Instructions to follow
Pull out every one of the items below word for word, leaving each line unchanged.

Dataset rows
--
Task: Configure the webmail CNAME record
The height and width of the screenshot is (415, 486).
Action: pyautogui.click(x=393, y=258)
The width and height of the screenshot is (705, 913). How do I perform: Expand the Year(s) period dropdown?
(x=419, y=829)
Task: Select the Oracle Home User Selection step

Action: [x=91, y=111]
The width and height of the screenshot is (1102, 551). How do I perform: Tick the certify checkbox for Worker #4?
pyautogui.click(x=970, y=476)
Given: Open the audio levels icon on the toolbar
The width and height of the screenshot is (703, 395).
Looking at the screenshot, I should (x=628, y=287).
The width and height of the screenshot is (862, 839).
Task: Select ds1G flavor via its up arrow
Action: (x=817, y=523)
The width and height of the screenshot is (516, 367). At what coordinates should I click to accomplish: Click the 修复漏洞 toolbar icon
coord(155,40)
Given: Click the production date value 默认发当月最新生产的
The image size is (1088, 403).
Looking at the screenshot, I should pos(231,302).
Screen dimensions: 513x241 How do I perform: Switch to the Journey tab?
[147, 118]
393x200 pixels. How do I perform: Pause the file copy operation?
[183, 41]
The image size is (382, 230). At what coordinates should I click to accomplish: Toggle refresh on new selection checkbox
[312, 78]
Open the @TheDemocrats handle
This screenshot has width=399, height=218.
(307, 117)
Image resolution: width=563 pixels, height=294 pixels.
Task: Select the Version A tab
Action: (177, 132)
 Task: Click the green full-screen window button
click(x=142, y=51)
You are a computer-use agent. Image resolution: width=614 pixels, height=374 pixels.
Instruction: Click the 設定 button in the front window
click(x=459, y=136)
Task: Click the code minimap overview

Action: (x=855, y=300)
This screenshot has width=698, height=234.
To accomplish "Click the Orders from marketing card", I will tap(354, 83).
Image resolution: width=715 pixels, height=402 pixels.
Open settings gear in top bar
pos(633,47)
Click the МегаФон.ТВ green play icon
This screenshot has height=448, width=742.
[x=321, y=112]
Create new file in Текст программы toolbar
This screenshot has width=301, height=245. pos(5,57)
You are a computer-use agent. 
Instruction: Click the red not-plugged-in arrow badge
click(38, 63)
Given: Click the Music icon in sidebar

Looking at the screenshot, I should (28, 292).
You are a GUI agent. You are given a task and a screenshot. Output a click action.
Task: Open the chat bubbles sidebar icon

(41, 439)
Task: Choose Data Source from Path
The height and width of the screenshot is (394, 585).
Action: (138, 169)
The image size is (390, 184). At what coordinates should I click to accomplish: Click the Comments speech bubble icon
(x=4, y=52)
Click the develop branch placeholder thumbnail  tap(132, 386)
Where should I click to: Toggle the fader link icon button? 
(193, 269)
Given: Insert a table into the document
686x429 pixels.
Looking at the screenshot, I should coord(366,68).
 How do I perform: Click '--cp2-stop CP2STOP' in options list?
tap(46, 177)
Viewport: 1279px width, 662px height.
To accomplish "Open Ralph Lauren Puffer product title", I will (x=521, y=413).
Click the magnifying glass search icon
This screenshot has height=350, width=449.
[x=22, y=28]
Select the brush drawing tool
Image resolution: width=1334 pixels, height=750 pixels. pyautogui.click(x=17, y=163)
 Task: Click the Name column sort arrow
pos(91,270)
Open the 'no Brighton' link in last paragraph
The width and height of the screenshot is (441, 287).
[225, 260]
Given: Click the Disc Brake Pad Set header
--
Answer in full
Task: Configure the webmail CNAME record
The height and width of the screenshot is (415, 486).
Action: pyautogui.click(x=393, y=258)
The width and height of the screenshot is (705, 913). How do I perform: Expand the Year(s) period dropdown?
(x=419, y=829)
Task: Select the Oracle Home User Selection step

Action: [x=91, y=111]
The width and height of the screenshot is (1102, 551). How do I perform: Tick the certify checkbox for Worker #4?
pyautogui.click(x=970, y=476)
Given: Open the audio levels icon on the toolbar
The width and height of the screenshot is (703, 395).
Looking at the screenshot, I should (x=628, y=287).
The width and height of the screenshot is (862, 839).
Task: Select ds1G flavor via its up arrow
Action: (x=817, y=523)
The width and height of the screenshot is (516, 367). At what coordinates should I click to accomplish: Click the 修复漏洞 toolbar icon
coord(155,40)
Given: Click the production date value 默认发当月最新生产的
The image size is (1088, 403).
Looking at the screenshot, I should pos(231,302).
Screen dimensions: 513x241 How do I perform: Switch to the Journey tab?
[147, 118]
393x200 pixels. How do I perform: Pause the file copy operation?
[183, 41]
The image size is (382, 230). At what coordinates should I click to accomplish: Toggle refresh on new selection checkbox
[312, 78]
Open the @TheDemocrats handle
This screenshot has width=399, height=218.
(307, 117)
Image resolution: width=563 pixels, height=294 pixels.
Task: Select the Version A tab
Action: (177, 132)
 Task: Click the green full-screen window button
click(x=142, y=51)
You are a computer-use agent. Image resolution: width=614 pixels, height=374 pixels.
Instruction: Click the 設定 button in the front window
click(x=459, y=136)
Task: Click the code minimap overview

Action: (x=855, y=300)
This screenshot has width=698, height=234.
To accomplish "Click the Orders from marketing card", I will tap(354, 83).
Image resolution: width=715 pixels, height=402 pixels.
Open settings gear in top bar
pos(633,47)
Click the МегаФон.ТВ green play icon
This screenshot has height=448, width=742.
[x=321, y=112]
Create new file in Текст программы toolbar
This screenshot has width=301, height=245. pos(5,57)
You are a computer-use agent. 
Instruction: Click the red not-plugged-in arrow badge
click(38, 63)
Given: Click the Music icon in sidebar

Looking at the screenshot, I should (28, 292).
You are a GUI agent. You are given a task and a screenshot. Output a click action.
Task: Open the chat bubbles sidebar icon

(41, 439)
Task: Choose Data Source from Path
The height and width of the screenshot is (394, 585).
Action: (138, 169)
The image size is (390, 184). At what coordinates should I click to accomplish: Click the Comments speech bubble icon
(x=4, y=52)
Click the develop branch placeholder thumbnail  tap(132, 386)
Where should I click to: Toggle the fader link icon button? 
(193, 269)
Given: Insert a table into the document
686x429 pixels.
Looking at the screenshot, I should coord(366,68).
 How do I perform: Click '--cp2-stop CP2STOP' in options list?
tap(46, 177)
Viewport: 1279px width, 662px height.
To accomplish "Open Ralph Lauren Puffer product title", I will (x=521, y=413).
Click the magnifying glass search icon
This screenshot has height=350, width=449.
[x=22, y=28]
Select the brush drawing tool
Image resolution: width=1334 pixels, height=750 pixels. pyautogui.click(x=17, y=163)
 Task: Click the Name column sort arrow
pos(91,270)
Open the 'no Brighton' link in last paragraph
The width and height of the screenshot is (441, 287).
[225, 260]
Given: Click the Disc Brake Pad Set header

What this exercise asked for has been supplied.